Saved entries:
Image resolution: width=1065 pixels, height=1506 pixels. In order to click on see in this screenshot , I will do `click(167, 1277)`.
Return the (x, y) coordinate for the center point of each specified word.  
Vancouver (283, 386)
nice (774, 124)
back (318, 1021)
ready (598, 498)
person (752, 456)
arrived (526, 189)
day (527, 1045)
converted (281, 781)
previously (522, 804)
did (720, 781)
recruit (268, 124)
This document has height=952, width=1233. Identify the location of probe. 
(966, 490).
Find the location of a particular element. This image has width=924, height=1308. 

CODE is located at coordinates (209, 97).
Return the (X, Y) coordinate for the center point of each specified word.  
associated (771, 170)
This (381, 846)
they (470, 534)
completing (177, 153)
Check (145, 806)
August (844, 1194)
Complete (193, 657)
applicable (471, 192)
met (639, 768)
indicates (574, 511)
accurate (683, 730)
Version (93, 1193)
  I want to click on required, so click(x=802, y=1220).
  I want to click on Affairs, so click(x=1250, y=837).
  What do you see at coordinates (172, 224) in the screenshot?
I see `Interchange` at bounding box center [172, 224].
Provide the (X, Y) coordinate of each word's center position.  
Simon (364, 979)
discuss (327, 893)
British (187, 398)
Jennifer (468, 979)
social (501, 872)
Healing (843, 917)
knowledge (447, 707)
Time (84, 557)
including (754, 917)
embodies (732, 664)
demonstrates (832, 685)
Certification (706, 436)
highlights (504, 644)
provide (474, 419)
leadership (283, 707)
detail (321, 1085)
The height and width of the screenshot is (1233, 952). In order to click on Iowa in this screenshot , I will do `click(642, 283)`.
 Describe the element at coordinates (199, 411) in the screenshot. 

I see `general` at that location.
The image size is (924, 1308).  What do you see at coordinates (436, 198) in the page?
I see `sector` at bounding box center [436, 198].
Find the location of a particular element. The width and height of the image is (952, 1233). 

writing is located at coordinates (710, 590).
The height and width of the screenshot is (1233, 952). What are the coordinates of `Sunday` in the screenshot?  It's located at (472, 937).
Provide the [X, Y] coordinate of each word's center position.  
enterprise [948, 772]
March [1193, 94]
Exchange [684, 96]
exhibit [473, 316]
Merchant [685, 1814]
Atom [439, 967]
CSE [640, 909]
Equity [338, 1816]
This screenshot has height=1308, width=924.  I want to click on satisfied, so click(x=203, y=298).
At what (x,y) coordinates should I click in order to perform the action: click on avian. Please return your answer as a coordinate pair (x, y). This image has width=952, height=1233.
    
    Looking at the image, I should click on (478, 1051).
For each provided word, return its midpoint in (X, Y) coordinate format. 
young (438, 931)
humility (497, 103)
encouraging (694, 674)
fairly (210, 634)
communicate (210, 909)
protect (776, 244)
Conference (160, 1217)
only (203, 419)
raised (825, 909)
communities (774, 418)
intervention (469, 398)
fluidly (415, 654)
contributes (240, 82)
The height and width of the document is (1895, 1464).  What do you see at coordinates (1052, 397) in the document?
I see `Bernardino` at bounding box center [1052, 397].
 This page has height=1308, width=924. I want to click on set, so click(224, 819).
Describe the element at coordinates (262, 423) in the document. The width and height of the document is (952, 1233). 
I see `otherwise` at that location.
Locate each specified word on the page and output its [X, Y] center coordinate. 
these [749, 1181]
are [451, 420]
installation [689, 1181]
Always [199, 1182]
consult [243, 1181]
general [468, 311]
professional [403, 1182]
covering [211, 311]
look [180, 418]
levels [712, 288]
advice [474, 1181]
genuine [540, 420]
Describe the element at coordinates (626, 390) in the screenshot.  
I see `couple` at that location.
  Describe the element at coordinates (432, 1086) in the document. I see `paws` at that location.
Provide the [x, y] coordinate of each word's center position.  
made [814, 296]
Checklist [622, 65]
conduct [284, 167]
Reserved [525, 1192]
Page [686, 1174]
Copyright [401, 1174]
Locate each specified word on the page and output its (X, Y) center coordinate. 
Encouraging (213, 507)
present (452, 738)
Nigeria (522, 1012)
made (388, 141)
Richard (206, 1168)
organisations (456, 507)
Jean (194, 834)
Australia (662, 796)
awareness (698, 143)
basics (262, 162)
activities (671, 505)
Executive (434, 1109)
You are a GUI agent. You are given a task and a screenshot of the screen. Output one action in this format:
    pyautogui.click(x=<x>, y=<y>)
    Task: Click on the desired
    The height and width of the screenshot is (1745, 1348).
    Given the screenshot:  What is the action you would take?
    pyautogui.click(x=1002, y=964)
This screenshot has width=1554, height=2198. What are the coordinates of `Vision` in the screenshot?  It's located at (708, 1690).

**Written task:** Copy out the lines of the listing verbatim, starting with the line that has "present (452, 738)" and going through the end of the listing.

**Written answer:**
present (452, 738)
Nigeria (522, 1012)
made (388, 141)
Richard (206, 1168)
organisations (456, 507)
Jean (194, 834)
Australia (662, 796)
awareness (698, 143)
basics (262, 162)
activities (671, 505)
Executive (434, 1109)
You are a GUI agent. You are given a task and a screenshot of the screen. Output one action in this format:
    pyautogui.click(x=<x>, y=<y>)
    Task: Click on the desired
    The height and width of the screenshot is (1745, 1348).
    Given the screenshot:  What is the action you would take?
    pyautogui.click(x=1002, y=964)
This screenshot has width=1554, height=2198. What are the coordinates of `Vision` in the screenshot?  It's located at (708, 1690).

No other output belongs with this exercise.